Woord vooraf #12

Het heeft even geduurd, maar hier is dan ons nieuwe nummer, dat opent met misschien wel de mooiste beginzin die we ooit in PLUK hebben gehad. Wie er een beetje een antenne voor heeft, voelt onmiddellijk aan dat hier zo’n tragikomische Russische meester aan het woord is. Het verhaal van Aleksej Salnikov is niet na te vertellen en hooguit samen te vatten als: ‘Misschien toch maar die griepprik halen?’
 
We vervolgen met nog iets dat niet is na te vertellen, maar dit keer is het de hoofdpersoon van het verhaal die met het probleem zit. Zij is een tiener van Arabische afkomst die aan haar immigrantenouders de films moet uitleggen die ze in hun nieuwe land zien. ‘Een film niet begrijpen, dat was in Amerika net zoiets als analfabeet zijn.’ De culturele kloof waar zij schrijlings overheen staat is enorm. En let ook op het taalgebruik dat dit prachtig illustreert.

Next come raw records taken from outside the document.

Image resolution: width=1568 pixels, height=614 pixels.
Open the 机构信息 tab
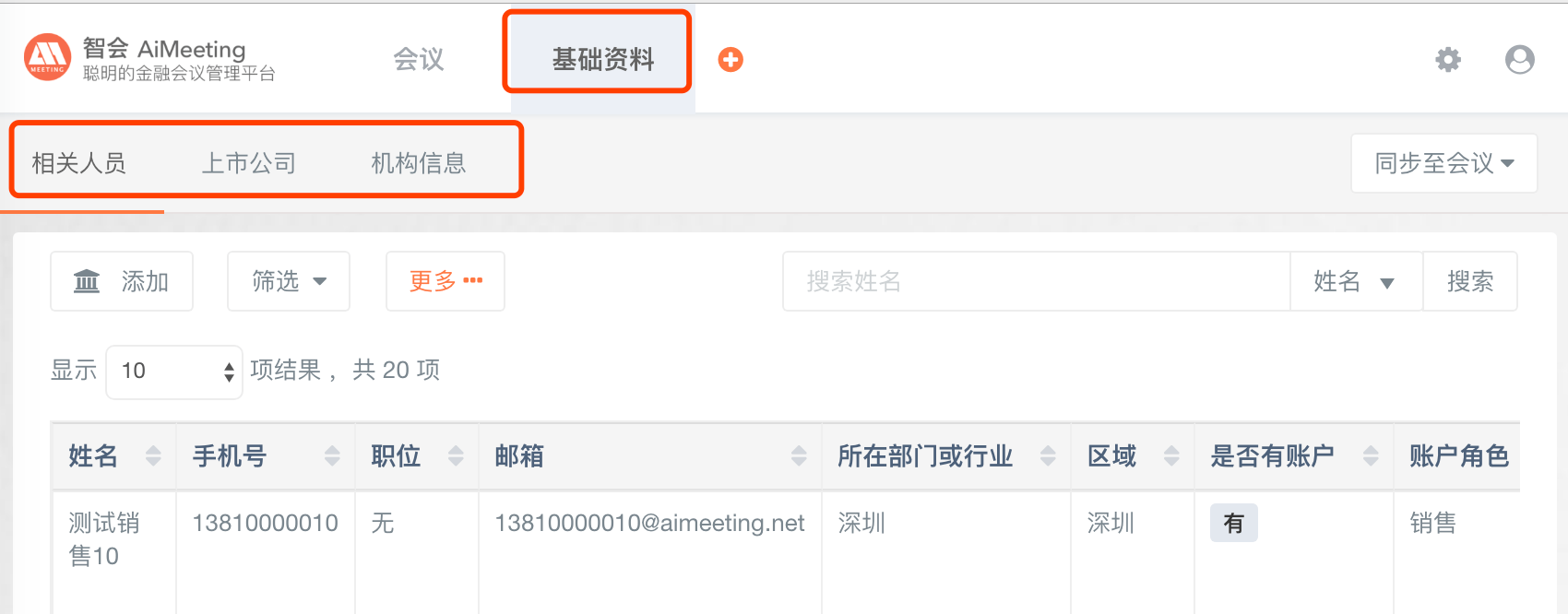pyautogui.click(x=419, y=163)
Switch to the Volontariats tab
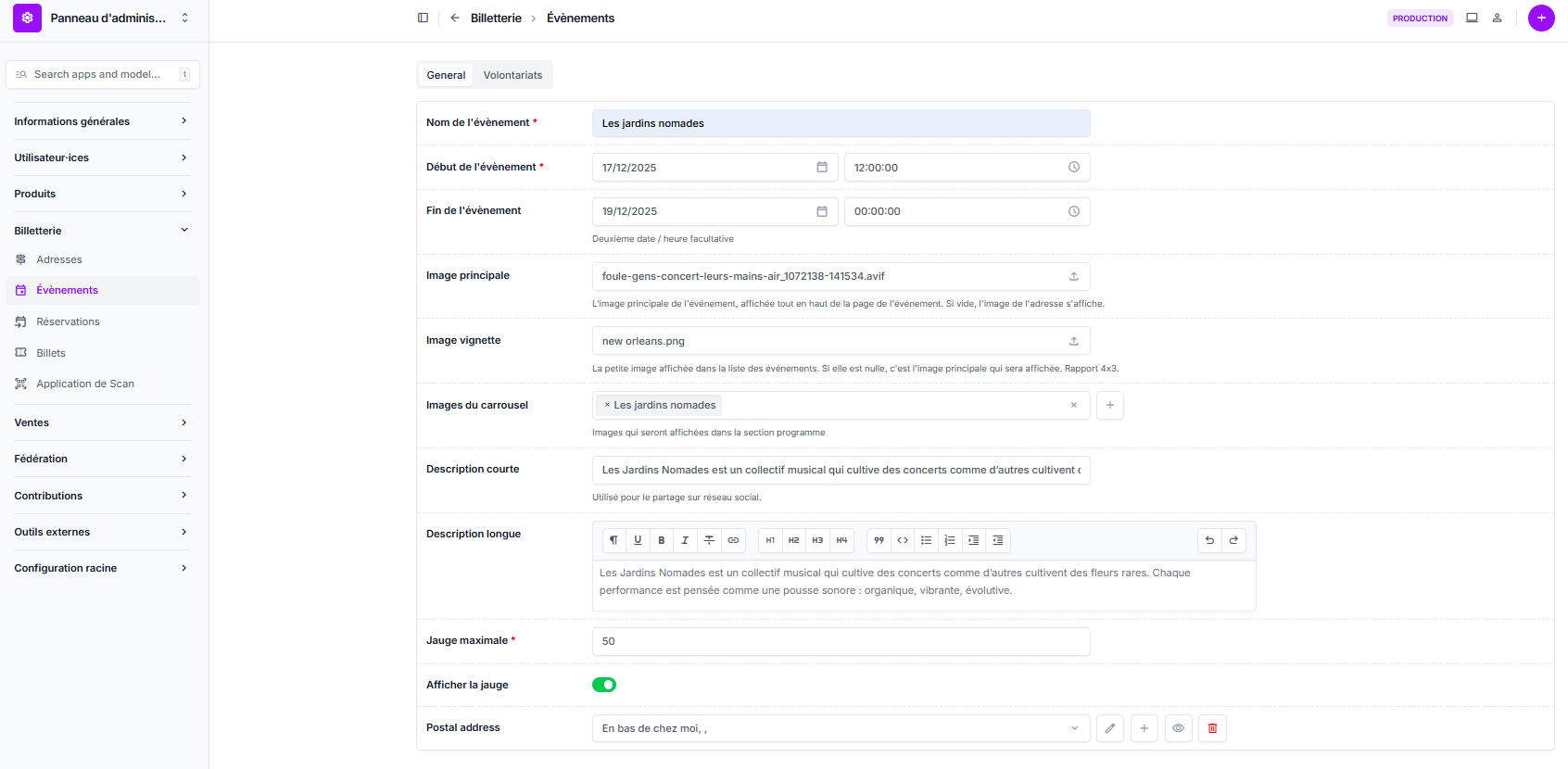The height and width of the screenshot is (769, 1568). coord(512,75)
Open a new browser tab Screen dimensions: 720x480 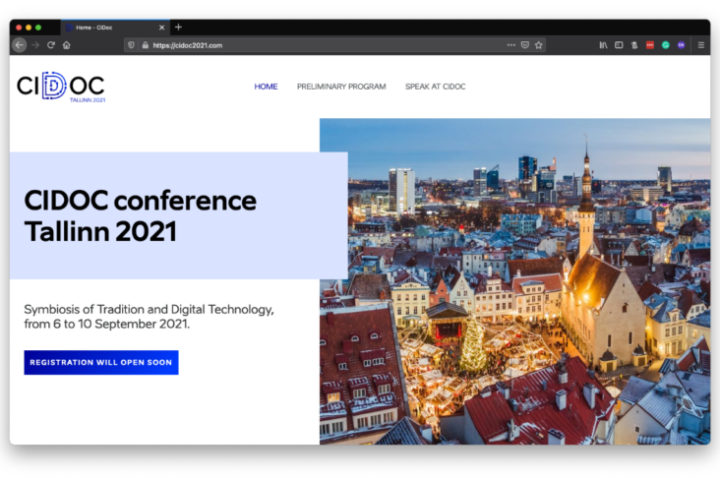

De derde vertaling betreft een fragment van de hier nog nauwelijks bekende Duitse schrijver Mario Wirz (1956-2013). Eenzaamheid, ziekte, wanhoop, een leven op drift, je vastklampen aan de verkeerde mensen, dingen doen die je maar beter niet aan je moeder kunt vertellen, overleven, maar goed is het nooit. ‘Je bent nog steeds een boerenkinkel. Iedereen kan meteen aan je gezicht zien wat je denkt en voelt.’
 
Australië was lang een witte vlek op de kaart en literair gezien is het dat in bepaald opzicht nog steeds. Vraag mensen maar eens om drie Australische auteurs te noemen. Menigeen haalt dat niet. De veertiger Mark Brandi mag helpen die onbekendheid te verminderen. Lang fragment. Korte zinnen. Een jochie van elf woont alleen met zijn vader op een afgelegen boerderij in Tasmanië. De buitenwereld mag er van zijn vader niet doordringen. In het dorp achter de heuvels komen ze niet. De jongen weet niet waarom. Vragen leiden tot antwoorden die alleen maar meer vragen oproepen. Hij lijkt te worden voorbereid op een leven zonder andere mensen.

Onze inmiddels traditionele Japanse bijdrage is wederom een ogenschijnlijk simpele vertelling met een morele boodschap met een universele lading. Eén beeld, oplopende spanning, de wetten van de natuur worden getart: breekt de draad van de spin? De slechterik bungelt eraan. Waar moeten we op hopen? Ryūnosuke Akutagawa’s verhaal dateert uit 1918, maar het thema is geen dag verouderd.
 
Sylvia Townsend Warner (1893-1978) is voor veel literatuurminnaars zo iemand uit de categorie ‘wel van gehoord, nooit iets van gelezen’. Hier komt de kans. Ze heeft een heel eigen, originele stem: ‘Er stond een oostenwind, doordringend en doortastend – een voorjaarsschoonmaakwind, dacht ik.’ Vergeet dat maar eens. En als de verteller een trap geeft tegen de vuilnisbak, antwoordt die ‘met een zacht meerstemmig gerammel’. Zo verrijkt Warner schijnbaar terloops je belevingswereld.
 
Vertaalster Els Thant noemt Las voladoras (2020, De gevleugelde heksen) van de jonge Ecuadoriaanse Mónica Ojeda een goed voorbeeld van de ‘New Latin American gothic’, een krachtige nieuwe stroming in de Zuid-Amerikaanse literatuur. Niet voor kleinzerige zieltjes, niet voor mensen met een afkeer van lichaamssappen, niet voor lezers die zaken liever onder de mantel van het eufemisme bedekken, maar ook niet voor mensen die alles letterlijk opvatten. Steengoed dus.